#### Exercise objective
Single out the lines of the material that contain "chat" and copy them.

Start of Material supplied

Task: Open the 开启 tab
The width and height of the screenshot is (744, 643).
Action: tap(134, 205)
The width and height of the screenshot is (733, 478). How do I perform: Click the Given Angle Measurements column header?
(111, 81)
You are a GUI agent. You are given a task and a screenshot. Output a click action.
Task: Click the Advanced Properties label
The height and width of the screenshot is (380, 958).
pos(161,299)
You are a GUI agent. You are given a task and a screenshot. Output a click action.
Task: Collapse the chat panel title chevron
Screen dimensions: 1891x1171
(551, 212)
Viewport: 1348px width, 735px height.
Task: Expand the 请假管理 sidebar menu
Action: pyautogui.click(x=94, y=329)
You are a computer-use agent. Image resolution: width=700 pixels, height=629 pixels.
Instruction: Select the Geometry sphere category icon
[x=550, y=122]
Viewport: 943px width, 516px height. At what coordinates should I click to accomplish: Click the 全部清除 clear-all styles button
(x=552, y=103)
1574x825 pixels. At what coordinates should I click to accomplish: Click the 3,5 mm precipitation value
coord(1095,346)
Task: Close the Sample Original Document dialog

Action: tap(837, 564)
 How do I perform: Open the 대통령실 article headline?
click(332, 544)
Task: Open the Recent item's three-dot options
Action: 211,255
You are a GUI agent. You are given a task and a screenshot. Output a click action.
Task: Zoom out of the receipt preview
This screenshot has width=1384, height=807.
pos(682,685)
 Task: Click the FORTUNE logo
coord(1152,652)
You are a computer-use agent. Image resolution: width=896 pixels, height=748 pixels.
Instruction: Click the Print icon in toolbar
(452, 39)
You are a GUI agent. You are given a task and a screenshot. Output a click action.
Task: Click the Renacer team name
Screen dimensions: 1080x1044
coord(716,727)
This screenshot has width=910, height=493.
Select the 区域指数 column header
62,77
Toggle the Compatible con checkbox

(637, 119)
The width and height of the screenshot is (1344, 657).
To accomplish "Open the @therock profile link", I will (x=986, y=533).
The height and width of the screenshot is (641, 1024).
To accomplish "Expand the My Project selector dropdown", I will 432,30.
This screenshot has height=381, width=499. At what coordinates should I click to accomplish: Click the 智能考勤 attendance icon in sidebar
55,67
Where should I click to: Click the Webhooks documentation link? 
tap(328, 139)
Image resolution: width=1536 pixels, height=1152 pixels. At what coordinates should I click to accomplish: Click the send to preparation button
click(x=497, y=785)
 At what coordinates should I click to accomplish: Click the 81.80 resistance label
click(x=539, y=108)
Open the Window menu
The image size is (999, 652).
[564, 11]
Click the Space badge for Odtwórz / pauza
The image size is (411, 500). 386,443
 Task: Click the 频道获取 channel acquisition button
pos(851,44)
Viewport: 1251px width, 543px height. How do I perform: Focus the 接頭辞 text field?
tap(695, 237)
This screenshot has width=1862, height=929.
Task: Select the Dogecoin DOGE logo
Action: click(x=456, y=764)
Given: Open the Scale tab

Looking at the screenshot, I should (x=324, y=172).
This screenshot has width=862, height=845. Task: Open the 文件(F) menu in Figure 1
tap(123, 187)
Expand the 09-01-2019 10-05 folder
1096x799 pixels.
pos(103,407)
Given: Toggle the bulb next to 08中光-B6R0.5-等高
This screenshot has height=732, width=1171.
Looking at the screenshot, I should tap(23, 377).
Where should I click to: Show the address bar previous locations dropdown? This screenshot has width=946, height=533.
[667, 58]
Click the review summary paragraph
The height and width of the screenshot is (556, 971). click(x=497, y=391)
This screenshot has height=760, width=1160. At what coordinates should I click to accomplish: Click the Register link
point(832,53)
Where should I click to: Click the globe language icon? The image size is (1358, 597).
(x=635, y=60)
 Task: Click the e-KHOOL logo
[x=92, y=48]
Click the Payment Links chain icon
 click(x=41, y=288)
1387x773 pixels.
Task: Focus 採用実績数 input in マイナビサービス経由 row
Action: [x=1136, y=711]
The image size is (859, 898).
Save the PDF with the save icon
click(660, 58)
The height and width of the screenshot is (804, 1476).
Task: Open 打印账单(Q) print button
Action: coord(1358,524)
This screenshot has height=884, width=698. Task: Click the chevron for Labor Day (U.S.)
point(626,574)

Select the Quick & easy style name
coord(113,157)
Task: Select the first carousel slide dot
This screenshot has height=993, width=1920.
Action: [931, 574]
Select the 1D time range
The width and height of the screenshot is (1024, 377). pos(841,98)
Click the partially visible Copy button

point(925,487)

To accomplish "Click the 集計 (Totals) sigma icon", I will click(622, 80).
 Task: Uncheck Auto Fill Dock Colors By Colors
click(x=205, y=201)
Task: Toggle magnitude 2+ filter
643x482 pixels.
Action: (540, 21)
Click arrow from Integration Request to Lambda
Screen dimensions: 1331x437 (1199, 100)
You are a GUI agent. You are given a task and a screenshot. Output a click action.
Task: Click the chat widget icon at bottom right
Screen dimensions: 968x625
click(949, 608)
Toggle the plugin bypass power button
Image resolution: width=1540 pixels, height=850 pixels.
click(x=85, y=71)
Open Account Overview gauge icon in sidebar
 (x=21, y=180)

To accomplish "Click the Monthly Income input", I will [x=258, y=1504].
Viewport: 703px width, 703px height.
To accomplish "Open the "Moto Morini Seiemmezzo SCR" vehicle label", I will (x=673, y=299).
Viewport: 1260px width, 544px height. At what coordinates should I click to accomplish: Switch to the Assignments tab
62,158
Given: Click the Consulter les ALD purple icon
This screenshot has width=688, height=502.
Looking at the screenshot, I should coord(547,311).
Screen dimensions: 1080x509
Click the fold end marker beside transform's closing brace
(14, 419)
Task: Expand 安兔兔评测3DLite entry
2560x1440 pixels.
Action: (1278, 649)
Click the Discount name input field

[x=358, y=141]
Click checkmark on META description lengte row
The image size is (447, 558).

End of Material supplied

#### Output of the task
Task: Collapse the chat panel title chevron
Task: Click the chat widget icon at bottom right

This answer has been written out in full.